SYDNEY (AFP) — An independent review of cycling in Australia on Monday recommended that officials extend drug testing and establish an ethics panel in the wake of the doping scandal surrounding U.S. rider Lance Armstrong.
The government ordered the report in November after Armstrong was accused of being part of the most sophisticated doping program in the sport’s history and two senior Australian cycling figures made admissions related to doping.
“People want to see cycling in Australia cleaned up, they want their confidence restored,” sport minister Kate Lundy told reporters as she released the report, which contains 16 wide-ranging recommendations.
It calls for extending drug testing, on a random and targeted basis, to events at state or territory, club and masters level that are currently subject to either limited or no testing.
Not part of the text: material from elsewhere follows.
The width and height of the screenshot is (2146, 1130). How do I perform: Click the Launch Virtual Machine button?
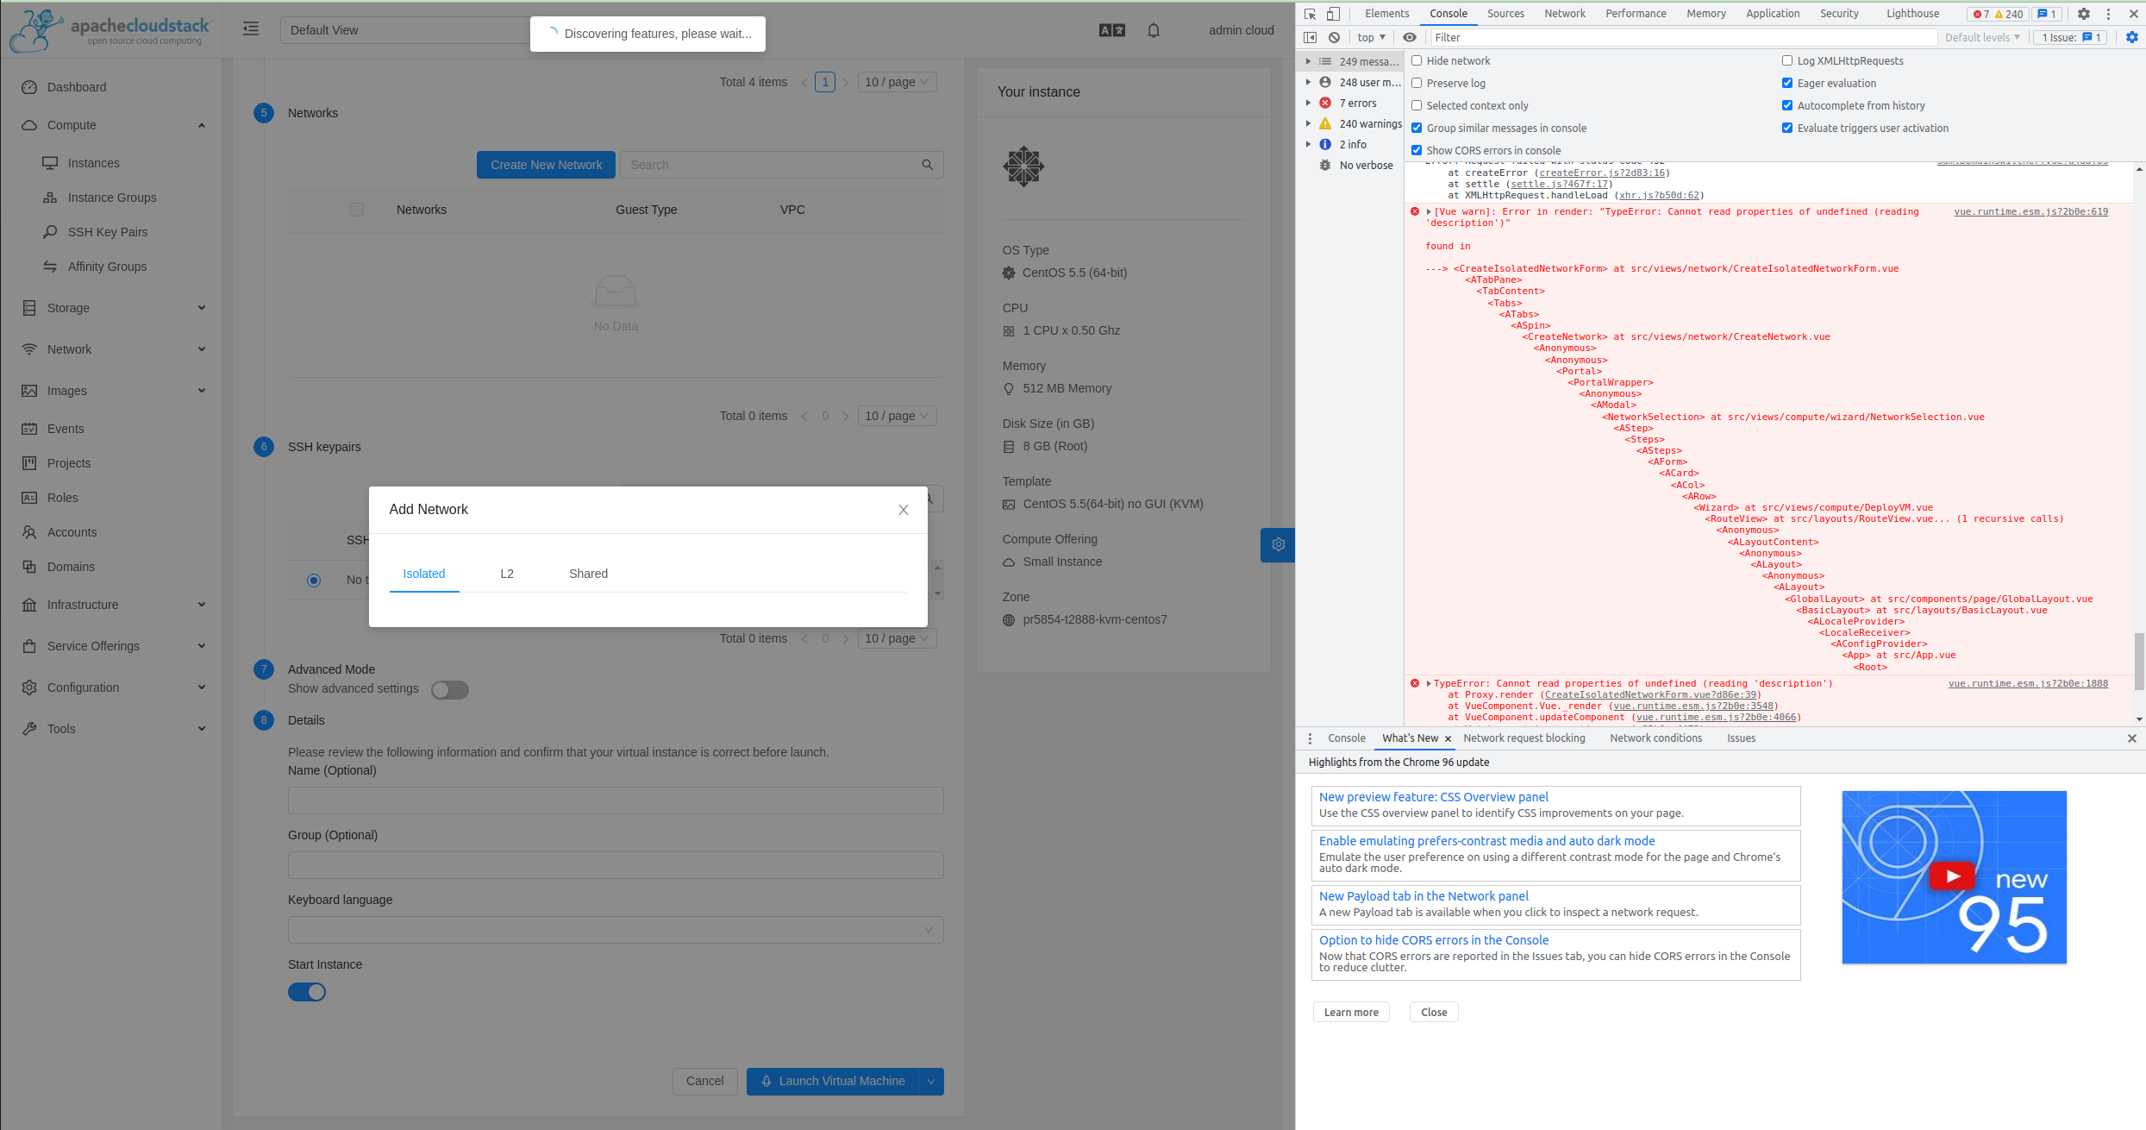[832, 1081]
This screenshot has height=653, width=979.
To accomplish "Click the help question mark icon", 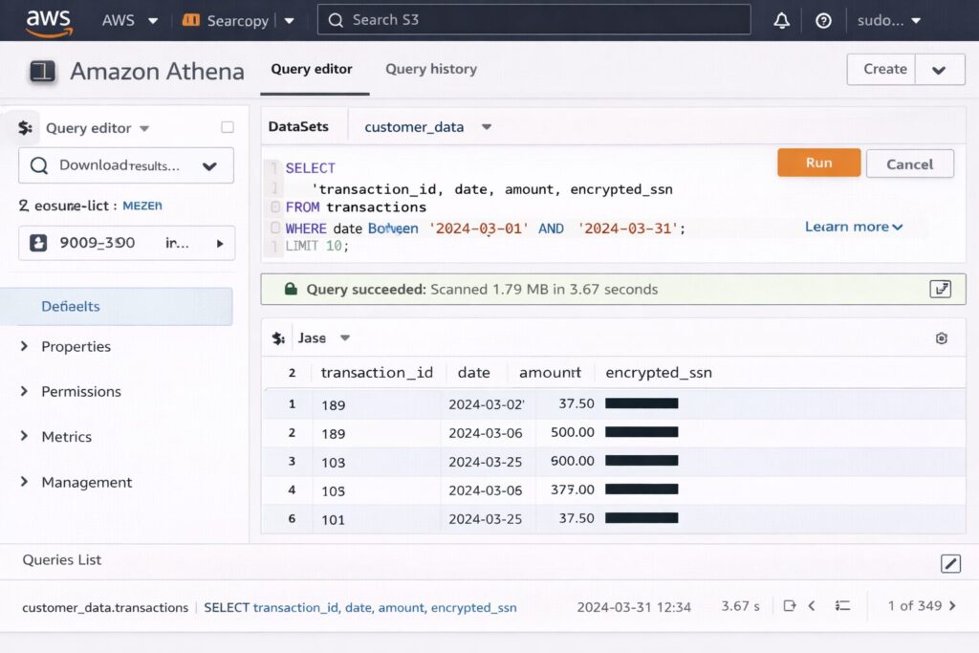I will click(x=823, y=21).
It also urges Cycling Australia to take “a more proactive role” in gathering intelligence to assist Australia’s sports anti-doping agency ASADA and in establishing collaborative ties with like-minded cycling bodies overseas.
“In order to safeguard the future of cycling, its administration and integrity, changes are needed that will impact on aspects of Cycling Australia’s governance, administrative structures and policy positions on several issues,” the report reads.
The review looked particularly at the fact that former athletes had been appointed to roles in the sport, without consideration of whether or not they had been involved in doping activity in the past.
As a result, it recommends the introduction of a policy similar to that announced by the Australian Olympic Committee (AOC) under which coaches, athletes and some other staff must declare any past involvement in doping.
Lundy said the government will formally respond to the report in coming weeks but noted it contained “constructive recommendations that will further strengthen the sport of cycling”.
AOC president John Coates welcomed the review, in particular the call to strengthen ASADA’s powers to compel witnesses to attend interviews and provide documents in regard to doping.
“The AOC supports the recommendations, especially the zero-tolerance approach to doping and more anti-doping education not just in cycling but all sports,” he said in a statement.